While looking for something else, I happened on the National Society of Professional Engineers (NSPE) Rules of Practice regarding engineering communications. Here’s what they say about the ethics of technical writing.
Engineers shall be objective and truthful in professional reports, statements, or testimony. They shall include all relevant and pertinent information in such reports, statements, or testimony, which should bear the date indicating when it was current.
If you want your writing to be objective, start by doing good science. That is, start with a hypothesis, not a conclusion or an agenda. Design an investigation to test your hypothesis. And build in ways to check your data. That may mean comparing your findings with what others have reported in the literature. If possible, use multiple test methods so the results from one method overlap or shed light on the results from the others. Then base your conclusions on the data.
Throughout the investigation and the reporting, never cross the line between science and advocacy. You are not selling a product or trying to win the case for your client. You are there to determine and report the facts as dispassionately as you can. This is how you best promote public health, safety, and welfare in your role as an engineer.
Make sure you’re clear about who the authors are. That’s important for your reader to know, and it ensures that you give credit where it’s due.
The purpose of technical writing is to convey scientific information clearly and accurately. It should be both objective and impersonal in style. It should appeal to the intellect, not the emotions or imagination, of the reader. And it should rely heavily on facts and data.
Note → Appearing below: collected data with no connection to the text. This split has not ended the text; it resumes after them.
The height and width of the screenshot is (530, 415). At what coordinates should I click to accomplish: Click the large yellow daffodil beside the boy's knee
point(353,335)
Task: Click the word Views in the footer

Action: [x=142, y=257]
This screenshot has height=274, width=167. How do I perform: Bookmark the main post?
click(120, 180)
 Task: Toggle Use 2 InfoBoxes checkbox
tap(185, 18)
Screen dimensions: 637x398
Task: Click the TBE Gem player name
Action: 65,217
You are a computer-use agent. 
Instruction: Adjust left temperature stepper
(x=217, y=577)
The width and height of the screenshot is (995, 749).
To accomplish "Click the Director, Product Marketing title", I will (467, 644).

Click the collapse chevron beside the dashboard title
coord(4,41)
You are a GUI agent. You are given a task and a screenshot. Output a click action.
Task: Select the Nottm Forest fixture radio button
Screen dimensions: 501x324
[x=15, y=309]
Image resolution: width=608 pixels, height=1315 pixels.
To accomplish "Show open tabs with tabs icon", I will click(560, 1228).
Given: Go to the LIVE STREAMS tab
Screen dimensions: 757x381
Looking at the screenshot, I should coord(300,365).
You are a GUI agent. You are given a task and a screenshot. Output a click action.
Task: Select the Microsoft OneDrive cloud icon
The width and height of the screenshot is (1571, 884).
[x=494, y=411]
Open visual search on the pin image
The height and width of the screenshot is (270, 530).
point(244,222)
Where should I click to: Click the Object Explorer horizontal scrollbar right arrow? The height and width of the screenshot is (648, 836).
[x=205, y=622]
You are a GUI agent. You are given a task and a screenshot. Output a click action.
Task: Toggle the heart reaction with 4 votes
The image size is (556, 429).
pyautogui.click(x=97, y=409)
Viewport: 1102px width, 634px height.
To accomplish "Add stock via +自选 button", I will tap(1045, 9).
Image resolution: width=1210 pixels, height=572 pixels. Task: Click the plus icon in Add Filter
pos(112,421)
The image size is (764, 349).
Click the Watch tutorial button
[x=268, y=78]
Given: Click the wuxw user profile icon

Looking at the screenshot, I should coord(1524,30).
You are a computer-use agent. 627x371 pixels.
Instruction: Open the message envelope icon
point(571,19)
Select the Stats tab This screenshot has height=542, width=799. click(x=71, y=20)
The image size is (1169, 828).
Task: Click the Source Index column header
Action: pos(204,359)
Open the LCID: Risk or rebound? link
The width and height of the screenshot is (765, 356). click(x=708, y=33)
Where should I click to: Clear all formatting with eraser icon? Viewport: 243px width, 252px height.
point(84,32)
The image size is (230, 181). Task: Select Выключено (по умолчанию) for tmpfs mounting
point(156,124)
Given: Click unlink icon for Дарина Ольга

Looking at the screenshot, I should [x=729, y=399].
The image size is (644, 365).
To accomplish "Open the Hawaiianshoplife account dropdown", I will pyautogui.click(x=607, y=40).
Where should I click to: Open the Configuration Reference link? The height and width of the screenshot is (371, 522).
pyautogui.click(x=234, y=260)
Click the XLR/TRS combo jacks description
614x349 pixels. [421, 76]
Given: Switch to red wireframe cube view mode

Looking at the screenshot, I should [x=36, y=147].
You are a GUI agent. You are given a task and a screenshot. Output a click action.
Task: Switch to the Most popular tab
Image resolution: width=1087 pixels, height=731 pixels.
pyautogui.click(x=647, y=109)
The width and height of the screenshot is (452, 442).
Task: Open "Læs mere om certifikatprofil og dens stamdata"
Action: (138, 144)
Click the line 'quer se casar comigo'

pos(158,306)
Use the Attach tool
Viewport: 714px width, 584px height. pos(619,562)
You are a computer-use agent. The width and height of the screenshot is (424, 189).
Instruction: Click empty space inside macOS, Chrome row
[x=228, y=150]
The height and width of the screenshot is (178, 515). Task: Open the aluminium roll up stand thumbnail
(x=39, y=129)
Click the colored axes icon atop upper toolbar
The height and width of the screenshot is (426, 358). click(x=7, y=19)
The ethics of technical writing in practice
How you organize the information can highlight some things and obscure others. Often engineers default to a chronological narrative, even when the time order of events isn’t important.
For example, as editor of a journal I received a manuscript from structural engineers who had examined buildings that had survived a severe earthquake. Their manuscript read like a disaster travel log, complete with photos of the authors in front of local landmarks. If only they had considered why they were there! The point of examining post-earthquake damage is to learn what worked and what didn’t so that we can improve our building codes. That chronological narrative of their observations made it difficult to extract the relevant information.
If they had organized the discussion spatially, by distance from the epicenter, it would have been easy for the reader to compare performance under equally severe shaking. If they had organized according to which version of the local building code was in force at time of construction, they would have emphasized the relative effectiveness of code provisions. Either method would have been more useful than a chronology, but the latter would have directly addressed their mission.
Similarly, how you present information graphically or in tabular form may either highlight or obscure patterns in the data. You can plot any two quantities in an x-y plot or juxtapose any assortment of data in a table, but they don’t mean anything unless they’re somehow related. You may need to experiment with how you graph or tabulate your data to see what patterns emerge.
And remember, correlation is not causality. If A and B occur together, A may have caused B, B may have caused A, both could be due to another cause, C, or they may simply be coincidental. Don’t assume or imply causality.
What information is relevant?
Standardized tests have protocols for reporting that tell you what to include. If you’ve designed your own experimental program you’ll have to figure out what matters. Erring on the side of more detail will give you more “tracks” to follow in case of unexpected results. Having a form to fill out will remind you to collect your data consistently. If you later find that a certain factor isn’t important, you can either leave it out or show that it didn’t affect the results.
What about erroneous data and outliers? If you can identify a specific error in the testing, you should omit the resulting data. There are statistical tests to identify outliers, but some test methods inherently have a wide scatter. When in doubt, include it. Whenever you discard data be sure to report what you omitted and why.
It’s also important to include all the relevant references in your introduction and in evaluating your results. You may need to omit some things to stay within the page limit for publication. However, don’t “cherry pick” the papers that support your desired conclusion while ignoring those that don’t. The conclusion should be the end, not the beginning, of your investigation.